Task requirements:
Please rewrite the stretch of lines from the one containing "The image size is (1070, 701)." through the end of the records, keeping every request, and scale each coordinate in the answers by 1.4, rounding to whole numbers with halves rounded up.

Exercise data:
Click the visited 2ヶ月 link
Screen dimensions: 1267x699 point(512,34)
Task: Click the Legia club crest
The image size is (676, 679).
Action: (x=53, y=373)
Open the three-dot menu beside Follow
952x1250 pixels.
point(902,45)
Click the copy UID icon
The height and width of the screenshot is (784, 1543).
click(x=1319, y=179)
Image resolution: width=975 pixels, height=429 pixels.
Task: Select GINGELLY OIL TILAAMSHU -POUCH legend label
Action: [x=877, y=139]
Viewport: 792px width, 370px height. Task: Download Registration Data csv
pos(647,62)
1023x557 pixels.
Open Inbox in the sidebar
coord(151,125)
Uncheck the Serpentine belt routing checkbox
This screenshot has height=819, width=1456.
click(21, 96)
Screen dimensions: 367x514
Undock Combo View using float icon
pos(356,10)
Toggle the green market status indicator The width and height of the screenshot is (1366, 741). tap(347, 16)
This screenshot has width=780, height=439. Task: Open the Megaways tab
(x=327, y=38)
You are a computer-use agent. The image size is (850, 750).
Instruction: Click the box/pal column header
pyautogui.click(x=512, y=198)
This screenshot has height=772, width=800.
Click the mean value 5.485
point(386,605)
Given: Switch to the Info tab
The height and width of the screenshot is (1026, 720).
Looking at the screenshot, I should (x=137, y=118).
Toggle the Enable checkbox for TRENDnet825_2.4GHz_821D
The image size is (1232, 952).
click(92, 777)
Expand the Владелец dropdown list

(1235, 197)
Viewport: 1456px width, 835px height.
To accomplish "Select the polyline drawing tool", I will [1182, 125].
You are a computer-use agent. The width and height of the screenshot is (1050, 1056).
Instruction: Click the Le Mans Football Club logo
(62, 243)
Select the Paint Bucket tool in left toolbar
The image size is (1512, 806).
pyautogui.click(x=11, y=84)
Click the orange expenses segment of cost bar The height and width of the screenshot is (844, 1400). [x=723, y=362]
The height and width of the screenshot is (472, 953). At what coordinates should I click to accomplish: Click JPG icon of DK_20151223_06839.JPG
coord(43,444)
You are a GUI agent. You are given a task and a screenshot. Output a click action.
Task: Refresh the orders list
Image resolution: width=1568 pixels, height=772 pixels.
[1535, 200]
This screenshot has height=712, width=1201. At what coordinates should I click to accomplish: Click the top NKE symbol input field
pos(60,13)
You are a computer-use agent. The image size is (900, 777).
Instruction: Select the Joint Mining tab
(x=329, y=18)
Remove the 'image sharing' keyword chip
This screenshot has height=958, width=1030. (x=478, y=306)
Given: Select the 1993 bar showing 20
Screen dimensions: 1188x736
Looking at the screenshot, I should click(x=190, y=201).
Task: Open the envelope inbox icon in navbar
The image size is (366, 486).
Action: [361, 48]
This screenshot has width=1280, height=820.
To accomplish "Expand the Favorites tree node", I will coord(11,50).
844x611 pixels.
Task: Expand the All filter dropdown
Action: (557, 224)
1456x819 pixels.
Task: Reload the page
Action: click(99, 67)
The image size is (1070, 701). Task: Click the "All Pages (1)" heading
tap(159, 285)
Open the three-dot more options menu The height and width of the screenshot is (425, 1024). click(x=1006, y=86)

Solution for this task:
The image size is (1070, 701). Task: Click the "All Pages (1)" heading
tap(223, 399)
Open the three-dot more options menu The height and width of the screenshot is (425, 1024). click(x=1408, y=120)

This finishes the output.